▶ _TASK ITEM_: Retype all the data word for word.
---- INFORMATION
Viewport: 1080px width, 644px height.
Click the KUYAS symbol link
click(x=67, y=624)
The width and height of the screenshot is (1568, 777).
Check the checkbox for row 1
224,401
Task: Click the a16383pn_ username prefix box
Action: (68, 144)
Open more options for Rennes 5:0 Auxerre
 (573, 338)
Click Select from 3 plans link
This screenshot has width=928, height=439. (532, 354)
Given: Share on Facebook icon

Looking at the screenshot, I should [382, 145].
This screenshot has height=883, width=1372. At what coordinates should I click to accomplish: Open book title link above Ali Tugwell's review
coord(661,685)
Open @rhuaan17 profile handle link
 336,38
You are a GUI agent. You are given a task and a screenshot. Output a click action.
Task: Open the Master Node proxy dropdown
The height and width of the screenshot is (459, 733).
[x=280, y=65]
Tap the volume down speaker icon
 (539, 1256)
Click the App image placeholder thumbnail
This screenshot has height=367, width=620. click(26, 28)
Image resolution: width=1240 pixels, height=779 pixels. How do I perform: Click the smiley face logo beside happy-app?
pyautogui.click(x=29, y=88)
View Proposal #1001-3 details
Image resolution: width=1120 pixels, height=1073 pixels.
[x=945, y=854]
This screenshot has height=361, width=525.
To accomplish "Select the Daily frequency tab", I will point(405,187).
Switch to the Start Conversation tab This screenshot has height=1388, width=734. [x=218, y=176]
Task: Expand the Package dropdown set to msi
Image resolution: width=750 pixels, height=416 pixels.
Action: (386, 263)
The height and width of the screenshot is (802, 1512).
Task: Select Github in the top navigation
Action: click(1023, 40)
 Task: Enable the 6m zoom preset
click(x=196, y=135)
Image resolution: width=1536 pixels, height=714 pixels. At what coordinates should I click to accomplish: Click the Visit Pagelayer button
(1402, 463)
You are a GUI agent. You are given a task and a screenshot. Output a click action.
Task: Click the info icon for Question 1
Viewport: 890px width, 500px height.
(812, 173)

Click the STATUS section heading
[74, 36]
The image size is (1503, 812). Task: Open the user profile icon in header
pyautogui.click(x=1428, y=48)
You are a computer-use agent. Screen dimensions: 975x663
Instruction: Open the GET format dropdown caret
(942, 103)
--------
▶ _RESPONSE TO THE TASK_:
Viewport: 1080px width, 644px height.
Click the KUYAS symbol link
click(x=67, y=624)
The width and height of the screenshot is (1568, 777).
Check the checkbox for row 1
224,401
Task: Click the a16383pn_ username prefix box
Action: (68, 144)
Open more options for Rennes 5:0 Auxerre
 (573, 338)
Click Select from 3 plans link
This screenshot has width=928, height=439. (532, 354)
Given: Share on Facebook icon

Looking at the screenshot, I should [382, 145].
This screenshot has height=883, width=1372. At what coordinates should I click to accomplish: Open book title link above Ali Tugwell's review
coord(661,685)
Open @rhuaan17 profile handle link
 336,38
You are a GUI agent. You are given a task and a screenshot. Output a click action.
Task: Open the Master Node proxy dropdown
The height and width of the screenshot is (459, 733).
[x=280, y=65]
Tap the volume down speaker icon
 (539, 1256)
Click the App image placeholder thumbnail
This screenshot has height=367, width=620. click(26, 28)
Image resolution: width=1240 pixels, height=779 pixels. How do I perform: Click the smiley face logo beside happy-app?
pyautogui.click(x=29, y=88)
View Proposal #1001-3 details
Image resolution: width=1120 pixels, height=1073 pixels.
[x=945, y=854]
This screenshot has height=361, width=525.
To accomplish "Select the Daily frequency tab", I will point(405,187).
Switch to the Start Conversation tab This screenshot has height=1388, width=734. [x=218, y=176]
Task: Expand the Package dropdown set to msi
Image resolution: width=750 pixels, height=416 pixels.
Action: (386, 263)
The height and width of the screenshot is (802, 1512).
Task: Select Github in the top navigation
Action: click(1023, 40)
 Task: Enable the 6m zoom preset
click(x=196, y=135)
Image resolution: width=1536 pixels, height=714 pixels. At what coordinates should I click to accomplish: Click the Visit Pagelayer button
(1402, 463)
You are a GUI agent. You are given a task and a screenshot. Output a click action.
Task: Click the info icon for Question 1
Viewport: 890px width, 500px height.
(812, 173)

Click the STATUS section heading
[74, 36]
The image size is (1503, 812). Task: Open the user profile icon in header
pyautogui.click(x=1428, y=48)
You are a computer-use agent. Screen dimensions: 975x663
Instruction: Open the GET format dropdown caret
(942, 103)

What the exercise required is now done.